After the women had a chance to inhale the aromas embedded in the fibers, they were given a stress test. The test included a mock job interview and a math task. The women also answered questions about their stress levels and provided saliva samples so cortisol levels could be measured.
Researchers determined that women inhaling their partner’s scents were less stressed both before and after the stress test than those assigned either a T-shirt with a stranger’s scent or one that was not worn. Women who were given the shirt worn by their partner and who correctly matched the scent to their partner had lower cortisol levels. Researchers think this may mean simply knowing that they were smelling their loved one’s scent gave these women stress relief — proving that the nose knows.
Conversely, women given a stranger’s shirt were not soothed. In fact, their cortisol levels remained high throughout the stress test.
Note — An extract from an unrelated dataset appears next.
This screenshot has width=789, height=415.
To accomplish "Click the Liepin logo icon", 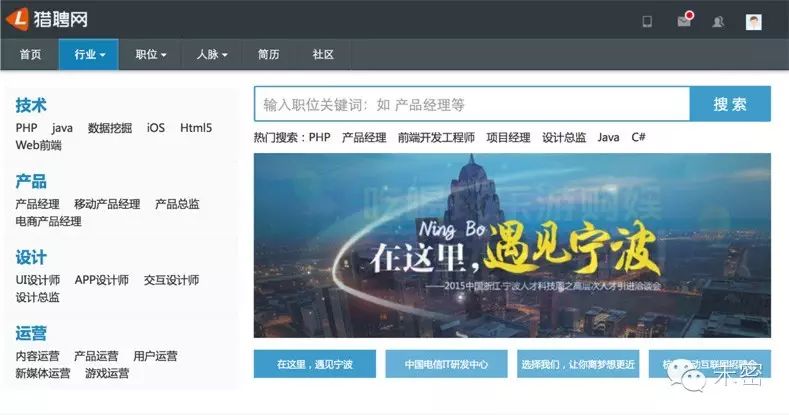I will tap(17, 20).
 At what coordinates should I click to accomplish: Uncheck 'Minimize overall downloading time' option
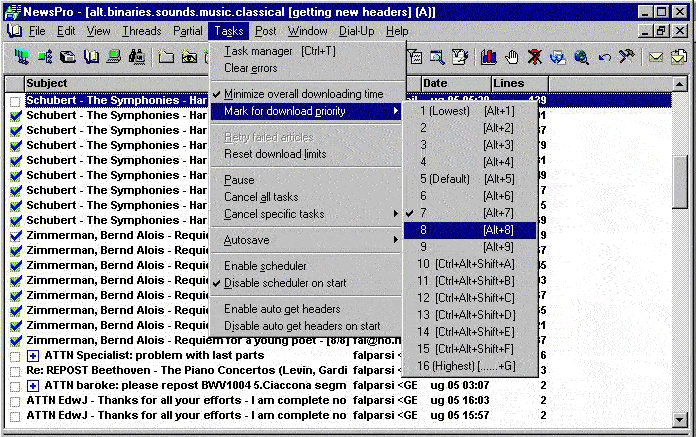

Researchers think evolution may play a part in the negative reaction to a stranger’s scent.
“From a young age, humans fear strangers, especially strange males, so it is possible that a strange male scent triggers the ‘fight or flight’ response that leads to elevated cortisol,” says Hofer. “This could happen without us being fully aware of it.”
Researchers say there are practical applications for their findings. “With globalization, people are increasingly traveling for work and moving to new cities,” adds Frances Chen, senior study author and assistant psychology professor at the university. “Our research suggests that something as simple as taking an article of clothing that was worn by your loved one could help lower stress levels when you’re far from home.”
The study was published in the January 2018 edition of the Journal of Personality and Social Psychology.